= Beginning of Section =

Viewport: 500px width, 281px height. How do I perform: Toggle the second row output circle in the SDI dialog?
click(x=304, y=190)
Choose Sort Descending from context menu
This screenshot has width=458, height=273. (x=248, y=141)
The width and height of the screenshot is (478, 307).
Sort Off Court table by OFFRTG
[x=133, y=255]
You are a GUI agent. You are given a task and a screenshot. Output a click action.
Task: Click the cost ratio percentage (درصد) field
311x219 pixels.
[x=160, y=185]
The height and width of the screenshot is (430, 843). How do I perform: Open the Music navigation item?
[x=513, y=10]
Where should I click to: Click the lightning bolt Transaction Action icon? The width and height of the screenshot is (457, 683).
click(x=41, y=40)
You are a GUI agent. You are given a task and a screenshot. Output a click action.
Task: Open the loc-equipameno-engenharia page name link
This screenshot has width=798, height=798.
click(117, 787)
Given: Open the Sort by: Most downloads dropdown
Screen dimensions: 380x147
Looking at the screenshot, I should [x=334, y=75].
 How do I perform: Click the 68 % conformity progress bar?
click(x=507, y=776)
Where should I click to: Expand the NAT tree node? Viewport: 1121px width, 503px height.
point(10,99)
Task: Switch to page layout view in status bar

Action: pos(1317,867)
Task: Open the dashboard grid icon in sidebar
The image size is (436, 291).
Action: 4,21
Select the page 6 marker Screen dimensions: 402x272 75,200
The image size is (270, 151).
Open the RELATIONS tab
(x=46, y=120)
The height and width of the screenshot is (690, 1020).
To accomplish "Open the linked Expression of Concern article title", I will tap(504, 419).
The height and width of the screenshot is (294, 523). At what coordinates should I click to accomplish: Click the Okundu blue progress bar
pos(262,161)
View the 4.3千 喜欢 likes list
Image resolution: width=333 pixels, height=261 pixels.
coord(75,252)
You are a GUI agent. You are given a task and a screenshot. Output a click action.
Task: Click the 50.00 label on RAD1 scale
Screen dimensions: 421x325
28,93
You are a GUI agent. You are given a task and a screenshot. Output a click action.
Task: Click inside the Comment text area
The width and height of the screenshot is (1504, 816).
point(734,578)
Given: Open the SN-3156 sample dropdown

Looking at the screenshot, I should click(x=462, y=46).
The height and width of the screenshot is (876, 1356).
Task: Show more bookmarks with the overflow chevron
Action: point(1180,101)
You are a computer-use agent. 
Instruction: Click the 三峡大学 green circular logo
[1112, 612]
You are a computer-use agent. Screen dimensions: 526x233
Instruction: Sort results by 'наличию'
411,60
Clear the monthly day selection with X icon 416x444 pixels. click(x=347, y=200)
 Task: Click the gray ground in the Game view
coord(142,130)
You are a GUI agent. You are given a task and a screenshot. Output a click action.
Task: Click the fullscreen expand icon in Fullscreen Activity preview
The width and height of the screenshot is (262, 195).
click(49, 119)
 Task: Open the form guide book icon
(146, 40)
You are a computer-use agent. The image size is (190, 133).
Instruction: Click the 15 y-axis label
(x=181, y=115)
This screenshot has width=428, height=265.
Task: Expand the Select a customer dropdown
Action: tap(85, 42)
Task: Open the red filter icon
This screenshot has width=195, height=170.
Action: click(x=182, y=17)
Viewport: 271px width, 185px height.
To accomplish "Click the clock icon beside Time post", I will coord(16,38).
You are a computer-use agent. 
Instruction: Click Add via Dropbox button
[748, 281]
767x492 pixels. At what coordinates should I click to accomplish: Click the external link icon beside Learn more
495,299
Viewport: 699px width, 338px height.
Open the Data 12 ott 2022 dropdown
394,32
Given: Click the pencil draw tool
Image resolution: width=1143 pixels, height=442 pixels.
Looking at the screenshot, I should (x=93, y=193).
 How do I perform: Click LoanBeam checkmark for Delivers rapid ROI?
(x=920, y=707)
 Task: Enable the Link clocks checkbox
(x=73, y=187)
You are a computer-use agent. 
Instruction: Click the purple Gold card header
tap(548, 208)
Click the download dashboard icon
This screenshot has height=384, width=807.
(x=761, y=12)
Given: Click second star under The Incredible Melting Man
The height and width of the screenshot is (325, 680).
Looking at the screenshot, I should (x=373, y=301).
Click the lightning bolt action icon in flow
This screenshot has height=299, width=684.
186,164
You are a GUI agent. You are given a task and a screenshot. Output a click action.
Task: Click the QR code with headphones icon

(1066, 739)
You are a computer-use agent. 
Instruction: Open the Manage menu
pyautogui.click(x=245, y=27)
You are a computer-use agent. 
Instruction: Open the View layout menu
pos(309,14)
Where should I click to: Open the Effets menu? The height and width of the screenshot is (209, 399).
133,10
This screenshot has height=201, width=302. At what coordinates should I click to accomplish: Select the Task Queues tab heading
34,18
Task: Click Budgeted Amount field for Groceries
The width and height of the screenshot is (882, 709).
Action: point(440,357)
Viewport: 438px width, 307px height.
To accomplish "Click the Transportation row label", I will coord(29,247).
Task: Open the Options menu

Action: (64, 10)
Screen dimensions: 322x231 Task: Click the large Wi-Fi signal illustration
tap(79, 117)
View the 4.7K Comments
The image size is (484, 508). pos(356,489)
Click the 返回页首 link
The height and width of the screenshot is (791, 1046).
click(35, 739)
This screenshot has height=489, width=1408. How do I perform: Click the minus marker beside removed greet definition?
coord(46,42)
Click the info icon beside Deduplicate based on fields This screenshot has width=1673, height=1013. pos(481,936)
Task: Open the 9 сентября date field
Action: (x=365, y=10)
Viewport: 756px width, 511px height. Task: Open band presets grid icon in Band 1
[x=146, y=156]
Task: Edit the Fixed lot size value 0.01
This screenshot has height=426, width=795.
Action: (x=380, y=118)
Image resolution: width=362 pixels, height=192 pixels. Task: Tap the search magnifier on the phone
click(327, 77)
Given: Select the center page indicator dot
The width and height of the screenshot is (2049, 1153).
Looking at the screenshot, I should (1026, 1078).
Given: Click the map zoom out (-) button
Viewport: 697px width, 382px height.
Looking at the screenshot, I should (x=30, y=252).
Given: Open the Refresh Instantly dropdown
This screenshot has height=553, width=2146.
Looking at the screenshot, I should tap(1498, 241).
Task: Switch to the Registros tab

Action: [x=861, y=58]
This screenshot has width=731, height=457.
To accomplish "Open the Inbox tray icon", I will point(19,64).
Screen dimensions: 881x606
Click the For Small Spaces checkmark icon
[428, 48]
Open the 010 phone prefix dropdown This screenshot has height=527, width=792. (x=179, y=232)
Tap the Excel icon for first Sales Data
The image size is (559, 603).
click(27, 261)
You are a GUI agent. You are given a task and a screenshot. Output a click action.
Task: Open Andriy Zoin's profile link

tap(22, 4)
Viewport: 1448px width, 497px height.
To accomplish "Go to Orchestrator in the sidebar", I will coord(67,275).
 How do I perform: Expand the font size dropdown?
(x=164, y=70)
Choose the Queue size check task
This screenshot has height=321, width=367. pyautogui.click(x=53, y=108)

= End of Section =

TRY IT: Please reproduce each line above exactly as written.

EXERCISE RESULT:
Viewport: 500px width, 281px height. How do I perform: Toggle the second row output circle in the SDI dialog?
click(x=304, y=190)
Choose Sort Descending from context menu
This screenshot has width=458, height=273. (x=248, y=141)
The width and height of the screenshot is (478, 307).
Sort Off Court table by OFFRTG
[x=133, y=255]
You are a GUI agent. You are given a task and a screenshot. Output a click action.
Task: Click the cost ratio percentage (درصد) field
311x219 pixels.
[x=160, y=185]
The height and width of the screenshot is (430, 843). How do I perform: Open the Music navigation item?
[x=513, y=10]
Where should I click to: Click the lightning bolt Transaction Action icon? The width and height of the screenshot is (457, 683).
click(x=41, y=40)
You are a GUI agent. You are given a task and a screenshot. Output a click action.
Task: Open the loc-equipameno-engenharia page name link
This screenshot has width=798, height=798.
click(117, 787)
Given: Open the Sort by: Most downloads dropdown
Screen dimensions: 380x147
Looking at the screenshot, I should [x=334, y=75].
 How do I perform: Click the 68 % conformity progress bar?
click(x=507, y=776)
Where should I click to: Expand the NAT tree node? Viewport: 1121px width, 503px height.
point(10,99)
Task: Switch to page layout view in status bar

Action: pos(1317,867)
Task: Open the dashboard grid icon in sidebar
The image size is (436, 291).
Action: 4,21
Select the page 6 marker Screen dimensions: 402x272 75,200
The image size is (270, 151).
Open the RELATIONS tab
(x=46, y=120)
The height and width of the screenshot is (690, 1020).
To accomplish "Open the linked Expression of Concern article title", I will tap(504, 419).
The height and width of the screenshot is (294, 523). At what coordinates should I click to accomplish: Click the Okundu blue progress bar
pos(262,161)
View the 4.3千 喜欢 likes list
Image resolution: width=333 pixels, height=261 pixels.
coord(75,252)
You are a GUI agent. You are given a task and a screenshot. Output a click action.
Task: Click the 50.00 label on RAD1 scale
Screen dimensions: 421x325
28,93
You are a GUI agent. You are given a task and a screenshot. Output a click action.
Task: Click inside the Comment text area
The width and height of the screenshot is (1504, 816).
point(734,578)
Given: Open the SN-3156 sample dropdown

Looking at the screenshot, I should click(x=462, y=46).
The height and width of the screenshot is (876, 1356).
Task: Show more bookmarks with the overflow chevron
Action: point(1180,101)
You are a computer-use agent. 
Instruction: Click the 三峡大学 green circular logo
[1112, 612]
You are a computer-use agent. Screen dimensions: 526x233
Instruction: Sort results by 'наличию'
411,60
Clear the monthly day selection with X icon 416x444 pixels. click(x=347, y=200)
 Task: Click the gray ground in the Game view
coord(142,130)
You are a GUI agent. You are given a task and a screenshot. Output a click action.
Task: Click the fullscreen expand icon in Fullscreen Activity preview
The width and height of the screenshot is (262, 195).
click(49, 119)
 Task: Open the form guide book icon
(146, 40)
You are a computer-use agent. The image size is (190, 133).
Instruction: Click the 15 y-axis label
(x=181, y=115)
This screenshot has width=428, height=265.
Task: Expand the Select a customer dropdown
Action: tap(85, 42)
Task: Open the red filter icon
This screenshot has width=195, height=170.
Action: click(x=182, y=17)
Viewport: 271px width, 185px height.
To accomplish "Click the clock icon beside Time post", I will coord(16,38).
You are a computer-use agent. 
Instruction: Click Add via Dropbox button
[748, 281]
767x492 pixels. At what coordinates should I click to accomplish: Click the external link icon beside Learn more
495,299
Viewport: 699px width, 338px height.
Open the Data 12 ott 2022 dropdown
394,32
Given: Click the pencil draw tool
Image resolution: width=1143 pixels, height=442 pixels.
Looking at the screenshot, I should (x=93, y=193).
 How do I perform: Click LoanBeam checkmark for Delivers rapid ROI?
(x=920, y=707)
 Task: Enable the Link clocks checkbox
(x=73, y=187)
You are a computer-use agent. 
Instruction: Click the purple Gold card header
tap(548, 208)
Click the download dashboard icon
This screenshot has height=384, width=807.
(x=761, y=12)
Given: Click second star under The Incredible Melting Man
The height and width of the screenshot is (325, 680).
Looking at the screenshot, I should (x=373, y=301).
Click the lightning bolt action icon in flow
This screenshot has height=299, width=684.
186,164
You are a GUI agent. You are given a task and a screenshot. Output a click action.
Task: Click the QR code with headphones icon

(1066, 739)
You are a computer-use agent. 
Instruction: Open the Manage menu
pyautogui.click(x=245, y=27)
You are a computer-use agent. 
Instruction: Open the View layout menu
pos(309,14)
Where should I click to: Open the Effets menu? The height and width of the screenshot is (209, 399).
133,10
This screenshot has height=201, width=302. At what coordinates should I click to accomplish: Select the Task Queues tab heading
34,18
Task: Click Budgeted Amount field for Groceries
The width and height of the screenshot is (882, 709).
Action: point(440,357)
Viewport: 438px width, 307px height.
To accomplish "Click the Transportation row label", I will coord(29,247).
Task: Open the Options menu

Action: (64, 10)
Screen dimensions: 322x231 Task: Click the large Wi-Fi signal illustration
tap(79, 117)
View the 4.7K Comments
The image size is (484, 508). pos(356,489)
Click the 返回页首 link
The height and width of the screenshot is (791, 1046).
click(35, 739)
This screenshot has height=489, width=1408. How do I perform: Click the minus marker beside removed greet definition?
coord(46,42)
Click the info icon beside Deduplicate based on fields This screenshot has width=1673, height=1013. pos(481,936)
Task: Open the 9 сентября date field
Action: (x=365, y=10)
Viewport: 756px width, 511px height. Task: Open band presets grid icon in Band 1
[x=146, y=156]
Task: Edit the Fixed lot size value 0.01
This screenshot has height=426, width=795.
Action: (x=380, y=118)
Image resolution: width=362 pixels, height=192 pixels. Task: Tap the search magnifier on the phone
click(327, 77)
Given: Select the center page indicator dot
The width and height of the screenshot is (2049, 1153).
Looking at the screenshot, I should (1026, 1078).
Given: Click the map zoom out (-) button
Viewport: 697px width, 382px height.
Looking at the screenshot, I should (x=30, y=252).
Given: Open the Refresh Instantly dropdown
This screenshot has height=553, width=2146.
Looking at the screenshot, I should tap(1498, 241).
Task: Switch to the Registros tab

Action: [x=861, y=58]
This screenshot has width=731, height=457.
To accomplish "Open the Inbox tray icon", I will point(19,64).
Screen dimensions: 881x606
Click the For Small Spaces checkmark icon
[428, 48]
Open the 010 phone prefix dropdown This screenshot has height=527, width=792. (x=179, y=232)
Tap the Excel icon for first Sales Data
The image size is (559, 603).
click(27, 261)
You are a GUI agent. You are given a task and a screenshot. Output a click action.
Task: Open Andriy Zoin's profile link

tap(22, 4)
Viewport: 1448px width, 497px height.
To accomplish "Go to Orchestrator in the sidebar", I will coord(67,275).
 How do I perform: Expand the font size dropdown?
(x=164, y=70)
Choose the Queue size check task
This screenshot has height=321, width=367. pyautogui.click(x=53, y=108)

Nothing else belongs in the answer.